日本大百科全書(ニッポニカ) 「マセイス」の意味・わかりやすい解説
マセイス
ませいす
Quentin (Quinten) Massys (Matsys, Metsys)
(1465/66―1530)
フランドルの画家。マサイス、マツェイス、メツェイスともいう。ルーフェンで生まれ、アンベルスで没した。後期ゴシックとイタリア・ルネサンスの過渡期に位置する画家で、北欧と南欧の様式を融合に導いた点でルーベンスを先取りする立場にある。
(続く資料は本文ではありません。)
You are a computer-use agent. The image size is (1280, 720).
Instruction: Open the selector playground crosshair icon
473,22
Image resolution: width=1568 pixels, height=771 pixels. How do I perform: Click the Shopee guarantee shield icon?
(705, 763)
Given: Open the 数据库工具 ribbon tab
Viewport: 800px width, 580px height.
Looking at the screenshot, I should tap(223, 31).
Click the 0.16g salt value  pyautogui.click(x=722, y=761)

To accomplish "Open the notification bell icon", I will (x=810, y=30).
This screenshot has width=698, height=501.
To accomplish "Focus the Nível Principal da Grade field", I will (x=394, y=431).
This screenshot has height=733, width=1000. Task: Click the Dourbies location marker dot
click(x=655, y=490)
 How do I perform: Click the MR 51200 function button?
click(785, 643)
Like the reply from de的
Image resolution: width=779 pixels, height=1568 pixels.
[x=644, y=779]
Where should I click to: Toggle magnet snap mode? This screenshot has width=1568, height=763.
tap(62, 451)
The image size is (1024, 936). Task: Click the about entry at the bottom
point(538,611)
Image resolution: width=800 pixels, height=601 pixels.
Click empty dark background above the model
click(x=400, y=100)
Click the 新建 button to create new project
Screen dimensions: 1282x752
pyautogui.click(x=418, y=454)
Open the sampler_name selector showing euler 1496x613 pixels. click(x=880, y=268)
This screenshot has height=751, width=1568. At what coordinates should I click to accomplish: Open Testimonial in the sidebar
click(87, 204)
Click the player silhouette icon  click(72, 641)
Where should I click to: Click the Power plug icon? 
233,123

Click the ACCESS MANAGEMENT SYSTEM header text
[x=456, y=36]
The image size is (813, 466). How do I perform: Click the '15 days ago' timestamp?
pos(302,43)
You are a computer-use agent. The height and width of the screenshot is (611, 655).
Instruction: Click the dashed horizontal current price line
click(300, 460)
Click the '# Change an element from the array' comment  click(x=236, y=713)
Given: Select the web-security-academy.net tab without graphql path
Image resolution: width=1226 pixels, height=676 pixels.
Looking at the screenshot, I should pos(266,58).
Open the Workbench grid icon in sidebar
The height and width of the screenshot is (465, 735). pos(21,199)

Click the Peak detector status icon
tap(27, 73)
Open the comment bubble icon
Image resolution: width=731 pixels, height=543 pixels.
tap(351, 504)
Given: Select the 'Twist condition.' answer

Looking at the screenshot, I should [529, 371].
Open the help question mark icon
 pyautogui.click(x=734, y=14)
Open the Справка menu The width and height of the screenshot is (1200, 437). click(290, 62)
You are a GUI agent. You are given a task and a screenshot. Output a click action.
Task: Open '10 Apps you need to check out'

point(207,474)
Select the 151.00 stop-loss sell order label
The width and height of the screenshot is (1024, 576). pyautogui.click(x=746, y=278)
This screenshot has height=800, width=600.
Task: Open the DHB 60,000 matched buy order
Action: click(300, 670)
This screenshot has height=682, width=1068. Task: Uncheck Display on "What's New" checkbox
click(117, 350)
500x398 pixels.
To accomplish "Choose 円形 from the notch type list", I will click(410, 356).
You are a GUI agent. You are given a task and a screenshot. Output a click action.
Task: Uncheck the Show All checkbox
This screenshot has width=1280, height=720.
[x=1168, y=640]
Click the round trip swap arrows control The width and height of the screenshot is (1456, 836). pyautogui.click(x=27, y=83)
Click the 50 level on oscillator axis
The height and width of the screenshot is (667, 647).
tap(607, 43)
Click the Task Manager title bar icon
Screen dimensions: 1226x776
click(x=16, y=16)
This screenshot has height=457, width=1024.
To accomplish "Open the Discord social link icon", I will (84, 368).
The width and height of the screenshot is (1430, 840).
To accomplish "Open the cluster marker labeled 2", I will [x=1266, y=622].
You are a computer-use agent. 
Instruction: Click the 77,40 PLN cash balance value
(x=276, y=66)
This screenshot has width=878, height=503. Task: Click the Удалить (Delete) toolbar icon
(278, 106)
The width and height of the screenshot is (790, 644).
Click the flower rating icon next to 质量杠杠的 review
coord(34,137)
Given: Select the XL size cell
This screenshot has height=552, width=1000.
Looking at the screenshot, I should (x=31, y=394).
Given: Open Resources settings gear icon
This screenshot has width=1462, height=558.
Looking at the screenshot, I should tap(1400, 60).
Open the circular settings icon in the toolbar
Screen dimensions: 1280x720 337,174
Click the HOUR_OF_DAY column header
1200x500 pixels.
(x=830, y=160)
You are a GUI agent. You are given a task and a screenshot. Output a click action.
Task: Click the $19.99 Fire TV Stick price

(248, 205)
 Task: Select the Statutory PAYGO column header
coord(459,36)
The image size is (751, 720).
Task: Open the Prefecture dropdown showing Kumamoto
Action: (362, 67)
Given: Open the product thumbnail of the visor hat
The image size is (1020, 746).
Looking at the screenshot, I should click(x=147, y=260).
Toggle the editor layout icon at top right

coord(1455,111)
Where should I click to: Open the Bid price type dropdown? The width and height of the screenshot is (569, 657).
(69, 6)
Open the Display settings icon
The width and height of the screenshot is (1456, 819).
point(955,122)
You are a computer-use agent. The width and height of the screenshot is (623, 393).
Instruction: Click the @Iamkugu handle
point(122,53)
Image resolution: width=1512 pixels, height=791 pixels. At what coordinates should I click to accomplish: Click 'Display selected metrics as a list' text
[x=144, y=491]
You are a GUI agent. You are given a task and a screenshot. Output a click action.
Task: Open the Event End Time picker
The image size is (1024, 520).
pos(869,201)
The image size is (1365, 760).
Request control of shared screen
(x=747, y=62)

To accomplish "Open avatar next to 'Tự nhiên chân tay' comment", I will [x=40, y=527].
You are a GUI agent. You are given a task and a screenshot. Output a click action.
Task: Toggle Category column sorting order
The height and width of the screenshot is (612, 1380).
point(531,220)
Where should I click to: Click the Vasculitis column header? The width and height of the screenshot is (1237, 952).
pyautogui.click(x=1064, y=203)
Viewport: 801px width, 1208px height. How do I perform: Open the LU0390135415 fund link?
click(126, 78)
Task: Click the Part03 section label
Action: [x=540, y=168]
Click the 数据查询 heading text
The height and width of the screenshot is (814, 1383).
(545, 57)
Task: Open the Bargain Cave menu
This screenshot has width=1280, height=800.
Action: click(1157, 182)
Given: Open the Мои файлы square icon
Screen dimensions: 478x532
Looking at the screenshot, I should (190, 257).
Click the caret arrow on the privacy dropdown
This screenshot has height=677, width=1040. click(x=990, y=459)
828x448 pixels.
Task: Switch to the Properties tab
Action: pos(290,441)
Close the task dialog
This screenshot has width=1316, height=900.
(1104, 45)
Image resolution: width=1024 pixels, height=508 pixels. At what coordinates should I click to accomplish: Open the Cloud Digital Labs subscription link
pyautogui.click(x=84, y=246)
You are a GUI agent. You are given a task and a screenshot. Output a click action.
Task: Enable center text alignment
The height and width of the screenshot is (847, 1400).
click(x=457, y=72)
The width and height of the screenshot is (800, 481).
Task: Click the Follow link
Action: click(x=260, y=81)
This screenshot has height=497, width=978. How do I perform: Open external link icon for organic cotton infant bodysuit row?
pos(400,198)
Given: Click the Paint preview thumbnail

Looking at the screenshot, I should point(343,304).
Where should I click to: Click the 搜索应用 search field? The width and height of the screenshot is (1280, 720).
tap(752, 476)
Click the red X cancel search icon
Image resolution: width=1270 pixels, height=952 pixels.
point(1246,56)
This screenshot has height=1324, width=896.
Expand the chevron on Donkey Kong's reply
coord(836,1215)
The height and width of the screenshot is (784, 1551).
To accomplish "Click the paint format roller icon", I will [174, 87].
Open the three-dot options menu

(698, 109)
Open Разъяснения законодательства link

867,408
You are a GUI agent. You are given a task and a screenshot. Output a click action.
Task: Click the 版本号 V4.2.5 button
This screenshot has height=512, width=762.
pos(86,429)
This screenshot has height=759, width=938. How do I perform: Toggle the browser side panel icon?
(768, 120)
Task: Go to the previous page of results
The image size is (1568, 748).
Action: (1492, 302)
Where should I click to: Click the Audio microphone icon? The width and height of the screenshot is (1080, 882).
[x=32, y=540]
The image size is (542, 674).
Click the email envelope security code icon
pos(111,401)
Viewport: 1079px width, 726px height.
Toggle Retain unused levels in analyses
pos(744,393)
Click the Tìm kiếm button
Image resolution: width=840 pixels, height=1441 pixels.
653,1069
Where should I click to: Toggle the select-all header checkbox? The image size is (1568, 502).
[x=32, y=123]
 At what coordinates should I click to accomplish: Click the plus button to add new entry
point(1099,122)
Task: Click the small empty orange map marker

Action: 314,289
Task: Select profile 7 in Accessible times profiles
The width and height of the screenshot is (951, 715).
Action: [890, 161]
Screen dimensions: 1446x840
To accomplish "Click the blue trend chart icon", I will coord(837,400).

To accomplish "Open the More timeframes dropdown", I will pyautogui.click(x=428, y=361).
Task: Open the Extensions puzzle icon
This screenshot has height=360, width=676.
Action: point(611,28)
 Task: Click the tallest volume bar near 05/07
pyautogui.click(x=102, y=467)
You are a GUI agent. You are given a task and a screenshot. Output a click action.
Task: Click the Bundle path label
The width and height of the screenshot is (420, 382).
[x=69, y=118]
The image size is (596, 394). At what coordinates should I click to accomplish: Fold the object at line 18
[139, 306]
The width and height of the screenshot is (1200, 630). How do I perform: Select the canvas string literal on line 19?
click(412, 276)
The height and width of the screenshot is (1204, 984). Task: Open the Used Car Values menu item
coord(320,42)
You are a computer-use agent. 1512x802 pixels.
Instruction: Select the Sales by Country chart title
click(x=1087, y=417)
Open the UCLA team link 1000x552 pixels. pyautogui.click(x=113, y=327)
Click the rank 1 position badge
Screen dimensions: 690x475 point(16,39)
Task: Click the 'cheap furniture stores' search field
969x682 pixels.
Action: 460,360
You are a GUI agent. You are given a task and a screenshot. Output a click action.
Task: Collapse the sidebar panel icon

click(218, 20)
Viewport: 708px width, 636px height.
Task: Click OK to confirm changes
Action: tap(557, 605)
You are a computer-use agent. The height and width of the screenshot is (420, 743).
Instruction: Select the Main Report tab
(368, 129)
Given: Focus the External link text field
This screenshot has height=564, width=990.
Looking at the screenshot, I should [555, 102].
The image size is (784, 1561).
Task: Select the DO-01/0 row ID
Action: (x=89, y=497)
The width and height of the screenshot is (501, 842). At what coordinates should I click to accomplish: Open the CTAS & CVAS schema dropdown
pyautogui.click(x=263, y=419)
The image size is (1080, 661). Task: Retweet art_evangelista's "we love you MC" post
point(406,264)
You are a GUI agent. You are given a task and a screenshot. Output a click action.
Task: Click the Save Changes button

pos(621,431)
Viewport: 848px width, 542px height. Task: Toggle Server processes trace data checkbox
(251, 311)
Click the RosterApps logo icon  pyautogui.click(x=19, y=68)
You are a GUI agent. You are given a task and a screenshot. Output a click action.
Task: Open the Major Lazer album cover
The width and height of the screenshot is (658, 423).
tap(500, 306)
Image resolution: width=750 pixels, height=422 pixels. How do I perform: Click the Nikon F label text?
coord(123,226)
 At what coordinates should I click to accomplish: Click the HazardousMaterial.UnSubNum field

初期の作品が失われているので画家としての系譜には不明な点が多いが、故郷で活躍した画家ボウツの絵とは多くの親近関係が認められる。1491年以降アンベルスに定住し、エラスムスやモアらの人文主義者と親交を結ぶ。またイタリアに旅行して、明快な色彩とコンポジションによる新しい立体感を獲得した。1515~24年にはパティニールと共作を行った(『聖アントニウスの誘惑』マドリード、個人蔵)。代表作にはアンベルス大聖堂のための祭壇画『キリスト埋葬』(アンベルス王立美術館)、『聖母子像』(ベルリン絵画館)、『両替商とその妻』(ルーブル美術館)がある。